Nie żyje żona Przemysława Babiarza
W mediach społecznościowych pojawiło się oficjalne oświadczenie samorządu, które podkreśliło, że dziennikarz jest Honorowym Obywatelem Miasta Przemyśla. W przekazie czytamy: „Panu Przemysławowi Babiarzowi wybitnemu dziennikarzowi i Honorowemu Obywatelowi Miasta Przemyśla wyrazy głębokiego współczucia oraz wsparcia w niezwykle trudnych chwilach po stracie Żony składają Prezydent Miasta Przemyśla Wojciech Bakun oraz Przewodniczący Rady Miejskiej w Przemyślu Marcin Kowalski”. Informacje te pojawiły się równolegle z przekazami mediów, co potwierdziło skalę poruszenia, jakie wywołała śmierć Marzeny Babiarz.
Zmagania z chorobą
W jednym z wcześniejszych wystąpień publicznych Przemysław Babiarz wspominał o poważnych problemach zdrowotnych swojej żony. Rok wcześniej w trakcie „VIII Męskiego Oblężenia Jasnej Góry” mówił: „Choroba najpierw dotknęła mnie, a teraz dotyka moją żonę. Jednak wierzę, że przejdziemy przez to mocniejsi. Jesteśmy tacy dzięki obecności Pana Boga w naszym życiu”. Publiczne słowa o pogarszającym się stanie zdrowia były jednym z nielicznych momentów, kiedy dziennikarz odnosił się do sytuacji rodzinnej. Informacje podawane przez media wskazują, że Marzena Babiarz chorowała od dłuższego czasu.

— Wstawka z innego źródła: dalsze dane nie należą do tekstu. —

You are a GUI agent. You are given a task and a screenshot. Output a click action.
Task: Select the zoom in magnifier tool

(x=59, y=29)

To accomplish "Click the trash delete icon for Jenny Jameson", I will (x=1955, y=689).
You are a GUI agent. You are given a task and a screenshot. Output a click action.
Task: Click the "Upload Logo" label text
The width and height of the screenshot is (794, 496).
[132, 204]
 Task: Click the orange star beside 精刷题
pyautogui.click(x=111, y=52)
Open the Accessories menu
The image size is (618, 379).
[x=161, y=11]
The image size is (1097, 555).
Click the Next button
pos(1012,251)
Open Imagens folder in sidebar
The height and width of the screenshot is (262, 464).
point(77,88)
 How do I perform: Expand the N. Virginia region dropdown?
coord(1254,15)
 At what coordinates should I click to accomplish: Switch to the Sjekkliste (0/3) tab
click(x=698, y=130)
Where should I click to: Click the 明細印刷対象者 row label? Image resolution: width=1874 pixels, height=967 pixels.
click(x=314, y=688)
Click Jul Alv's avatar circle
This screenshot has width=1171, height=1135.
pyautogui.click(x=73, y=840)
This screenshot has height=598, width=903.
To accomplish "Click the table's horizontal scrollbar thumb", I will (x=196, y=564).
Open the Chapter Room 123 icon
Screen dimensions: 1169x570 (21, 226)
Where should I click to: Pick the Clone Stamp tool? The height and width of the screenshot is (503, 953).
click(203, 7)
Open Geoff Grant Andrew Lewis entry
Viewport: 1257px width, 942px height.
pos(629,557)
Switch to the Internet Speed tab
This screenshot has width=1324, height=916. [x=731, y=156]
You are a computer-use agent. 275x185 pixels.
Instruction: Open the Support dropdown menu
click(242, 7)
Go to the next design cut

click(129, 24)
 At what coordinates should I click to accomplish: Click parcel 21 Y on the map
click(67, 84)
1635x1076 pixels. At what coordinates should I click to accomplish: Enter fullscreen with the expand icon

Wspólne życie i wieloletnia relacja
Para poznała się na początku lat dziewięćdziesiątych podczas targów spożywczych, gdzie dziennikarz prowadził konferansjerkę, a Marzena Babiarz obsługiwała jedno ze stanowisk. Po roku znajomości zdecydowali się na ślub i pozostali razem przez ponad trzydzieści lat. W doniesieniach medialnych przypomina się, że ich relacja była opisywana jako wieloletnie, trwałe partnerstwo, oparte na wspólnym wsparciu i obecności w najtrudniejszych momentach.